For a \(p-s (q_i,q_j)\) gate to be executed, the involved qstates \(q_i\) and \(q_j\) must be allocated on a pair of adjacent qubits \((n_k,n_l) \in E\). Every time this adjacency condition is not satisfied, it is necessary to extend the quantum circuit by adding a number of swap gates whose task is to move the qstates of interest towards a pair of adjacent qubits. Therefore, solving the circuit compilation problem basically entails the following steps: (i) we start from an initial allocation of qstates on the qubits (decided in \(L_0\)); (ii) we insert a number of swap gates in the circuit, to ensure that the adjacency conditions are satisfied for all \(p-s \) gates. The overall objective is the production of compiled circuits of minimum makespan.

YOUR TASKS:
(a) According to the passage on quantum circuit compilation, what is the overall objective?
(b) Does each statement agree with the passage on quantum circuit compilation? Answer yes or no for each, and quote the words of the passage that decide it.
(i) The initial allocation of qstates on the qubits is decided in \(L_0\).
(ii) Swap gates are added to the circuit only once the adjacency condition is already satisfied.
(iii) A \(p-s\) gate can act on qstates held by any two qubits, whether adjacent or not.
(c) Carry on with the passage on quantum circuit compilation from the point where it stops.

GIVEN DATA:
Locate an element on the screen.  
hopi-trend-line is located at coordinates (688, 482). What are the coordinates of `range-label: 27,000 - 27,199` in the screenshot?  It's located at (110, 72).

RESPONSES PER TASK:
(a) The production of compiled circuits of minimum makespan.

(b)
(i) Yes: "we start from an initial allocation of qstates on the qubits (decided in \(L_0\))".
(ii) No: "Every time this adjacency condition is not satisfied, it is necessary to extend the quantum circuit by adding a number of swap gates".
(iii) No: "must be allocated on a pair of adjacent qubits".

(c)
The right side of Fig. 2b shows a compiled quantum circuit that represents a solution for the problem given in Fig. 2a. Given the simplicity of the circuit, only one swap gate was necessary to guarantee the adjacency conditions for all the \(p-s \) gates. This was achieved by swapping the qstates on qubits \(n_2\) and \(n_4\) so as to move the qstates \(q_3\) and \(q_2\) on the adjacent qubits \(n_3\) and \(n_4\), thus making the execution of the \(p-s (q_3,q_2)\) feasible. In the figure, the rectangles represent p-s gates, the squares represent mix gates, and the x-ended line represents a swap gate. In this example, the initial allocation defined by \(L_0\) establishes that each qstate \(q_i\) is on qubit \(n_i\). The quantum hardware is represented on the left side of Fig. 2b. Each horizontal line represents the operations on the \(n_i\) qubit over time.

As shown in Fig. 2C, a compiled quantum circuit may also be viewed as a Gantt chart. Clearly, the makespan of this particular solution is equal to 16, assuming that a \(p-s \) gate takes 3 time units on continuous edges and 4 time units on dashed edges, that the swap gate requires 2 time units on all edges, and the mix gates require 1 time unit.

Besides the original QCCP version, in this work we consider three more variants, described in the following.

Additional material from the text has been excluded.